Zo zijn onze manieren, manieren…
Het ABP, wat moet je ermee? Het zal u niet onbekend zijn dat we ons als NBP ernstige zorgen maken over het ABP. Onze kritiek is fundamenteel, en wordt maatschappelijk gelukkig steeds breder gedragen. Steeds meer is het ABP bezig met het voeren van achterhoedegevechten, al beseft men het zelf nog niet. Laten we ter verhoging van de druk weer eens een aantal van onze bezwaren de revue laten passeren.
Helaas moeten we allereerst concluderen dat de oudedagsvoorziening van de deelnemers in het ABP, die verplicht zijn maandelijks aan het fonds af te dragen of gepensioneerd zijn, gekaapt is door een heilloze coalitie van vakbonden en werkgevers. Zij beslissen over de premies, zij beslissen over hoe uw kostbare centjes op ondoorzichtige wijze belegd worden, zij beslissen over uw indexatie. U heeft daar helemaal niets over te zeggen. En dat wil het ABP bestuur graag zo houden. Tot elke prijs. Alles gebeurt immers op uw kosten, en niets werkt zo verslavend als macht. Zeker als er nog een mooi salaris bij hoort ook.
Vergeleken met de andere grote Nederlandse pensioenfondsen presteert het ABP zeer matig, met een gênante plek in de achterhoede. Bij Kassa op 7 november 2009 heeft u kunnen zien wat de herstelplannen van het ABP met name voor gepensioneerden betekenen. Hoewel onze berekeningen ruim voor de uitzending aan het ABP zijn toegestuurd en het ABP heeft aangegeven dat onze becijfering correct is, verscheen toch vice-voorzitter Xander den Uyl op de buis om het volk te melden dat de berekeningen van het zwartste scenario uitgingen en dat men het als ABP fantastisch deed. Laten we nog maar eens benadrukken dat het om de eigen cijfers van het ABP ging die als uitgangspunt gebruikt zijn. De oogkleppen van de macht, het negeren van de feiten, het misleiden van de kijkers. Maar wie gelooft tegenwoordig de ABP bestuurders nog?
■ ■ ■ ■ ■ ■ ■
GESTELDE OPDRACHT A => Haal uit het fragment over het ABP letterlijk het stuk van "Vergeleken met de" tot en met "ABP bestuurders nog?".
GESTELDE OPDRACHT B => Wie verscheen volgens het fragment over het ABP namens het ABP op de buis in verband met de uitzending van Kassa?

GETOOND MATERIAAL =>
■ ■ ■ ■ ■ ■ ■
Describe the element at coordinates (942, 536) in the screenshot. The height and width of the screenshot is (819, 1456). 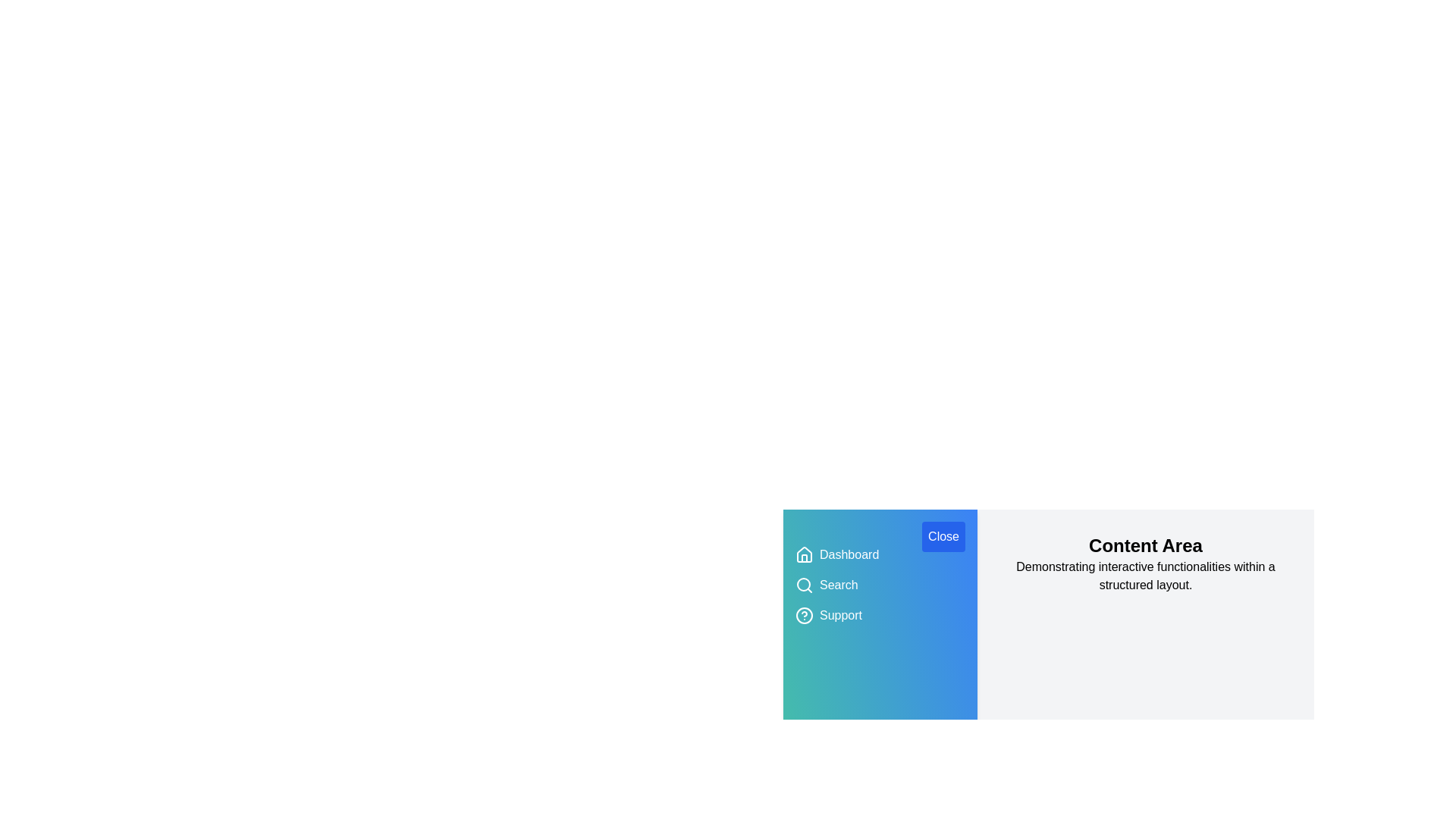
I see `button labeled 'Close' to toggle the drawer` at that location.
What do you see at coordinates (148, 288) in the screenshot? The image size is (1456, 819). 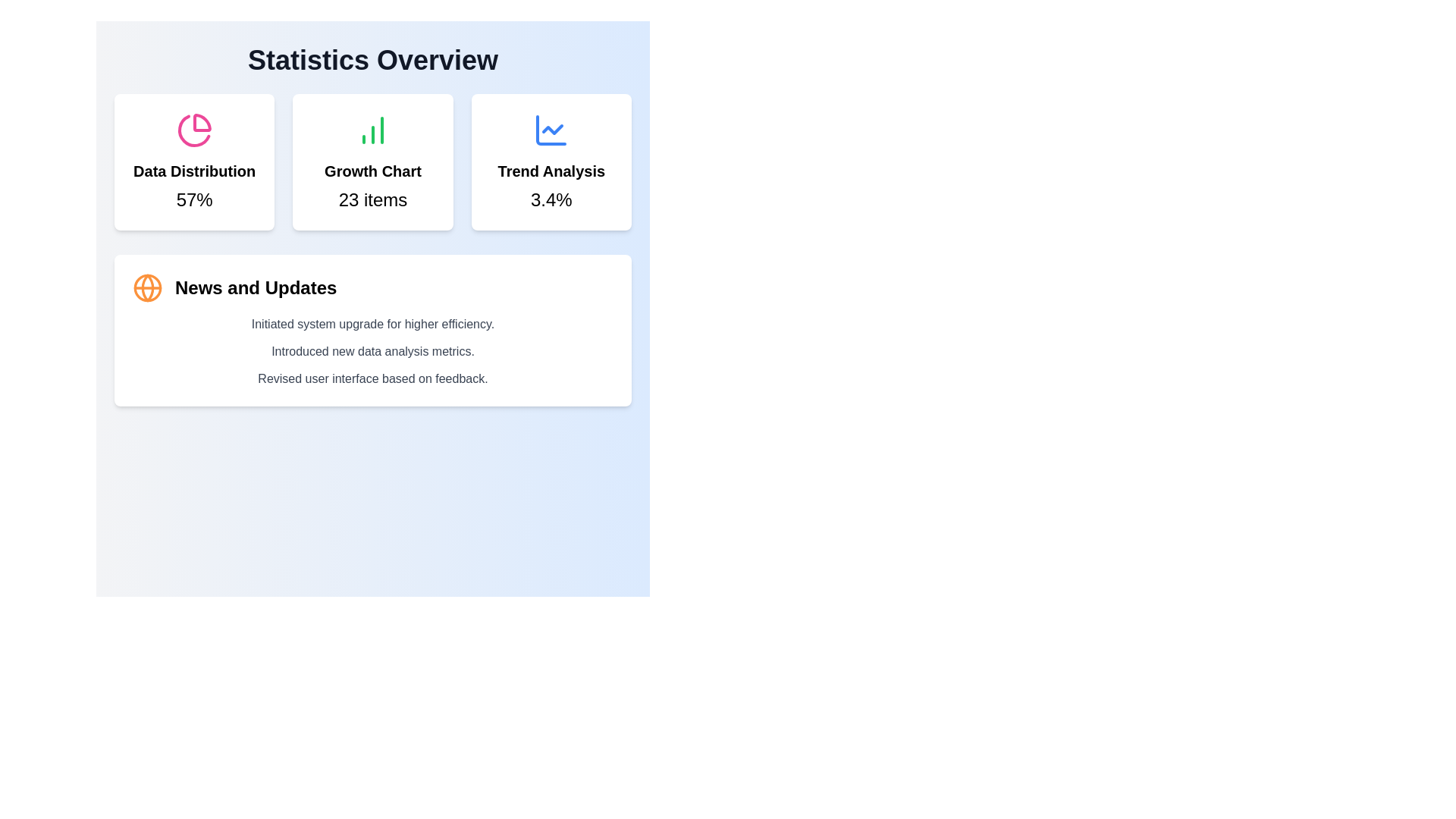 I see `the orange circular icon that is part of the globe icon located to the left of the 'News and Updates' heading in the white card section` at bounding box center [148, 288].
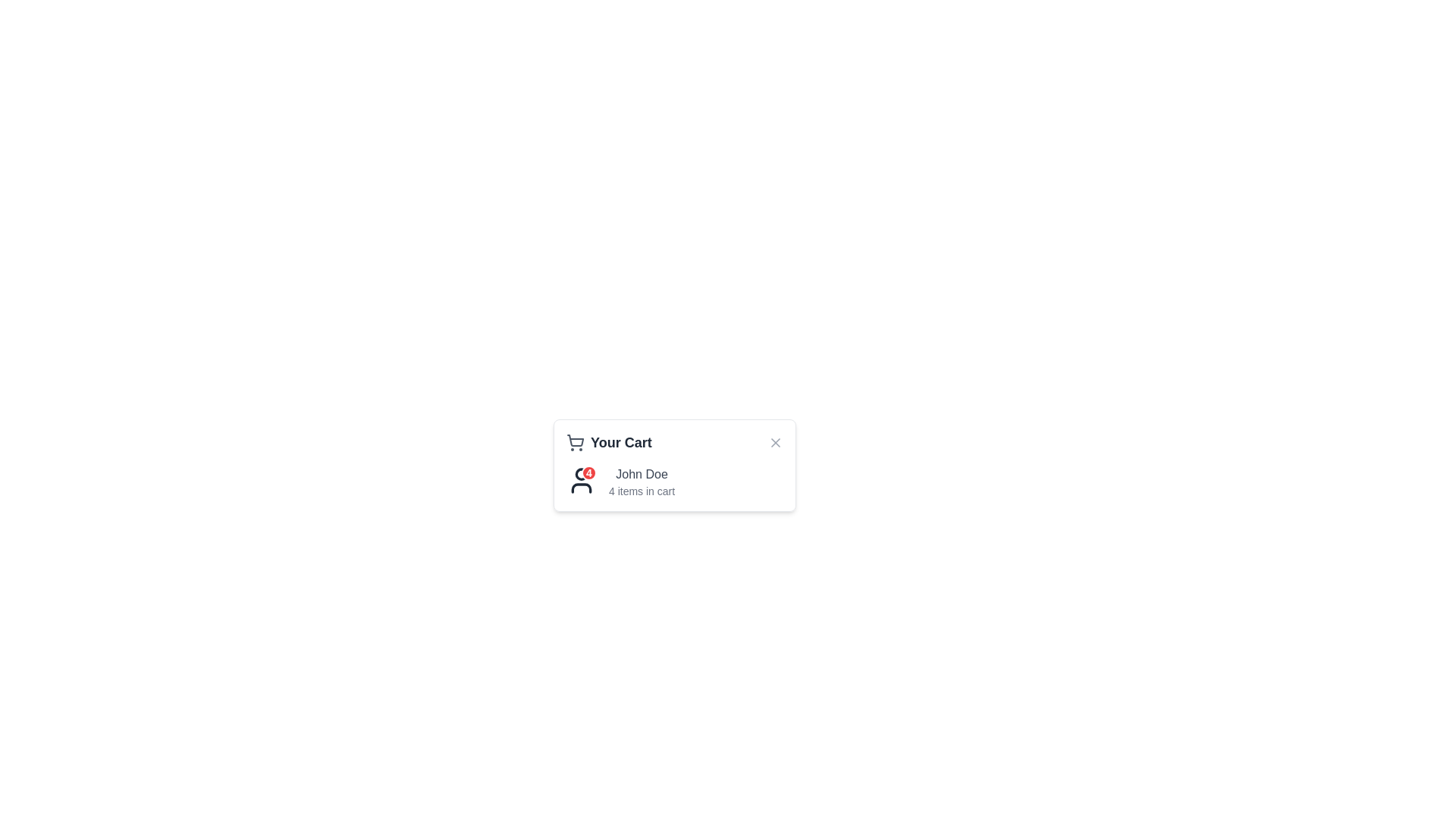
■ ■ ■ ■ ■ ■ ■
SCHRIFTELIJK ANTWOORD A =>
Vergeleken met de andere grote Nederlandse pensioenfondsen presteert het ABP zeer matig, met een gênante plek in de achterhoede. Bij Kassa op 7 november 2009 heeft u kunnen zien wat de herstelplannen van het ABP met name voor gepensioneerden betekenen. Hoewel onze berekeningen ruim voor de uitzending aan het ABP zijn toegestuurd en het ABP heeft aangegeven dat onze becijfering correct is, verscheen toch vice-voorzitter Xander den Uyl op de buis om het volk te melden dat de berekeningen van het zwartste scenario uitgingen en dat men het als ABP fantastisch deed. Laten we nog maar eens benadrukken dat het om de eigen cijfers van het ABP ging die als uitgangspunt gebruikt zijn. De oogkleppen van de macht, het negeren van de feiten, het misleiden van de kijkers. Maar wie gelooft tegenwoordig de ABP bestuurders nog?

SCHRIFTELIJK ANTWOORD B => Vice-voorzitter Xander den Uyl.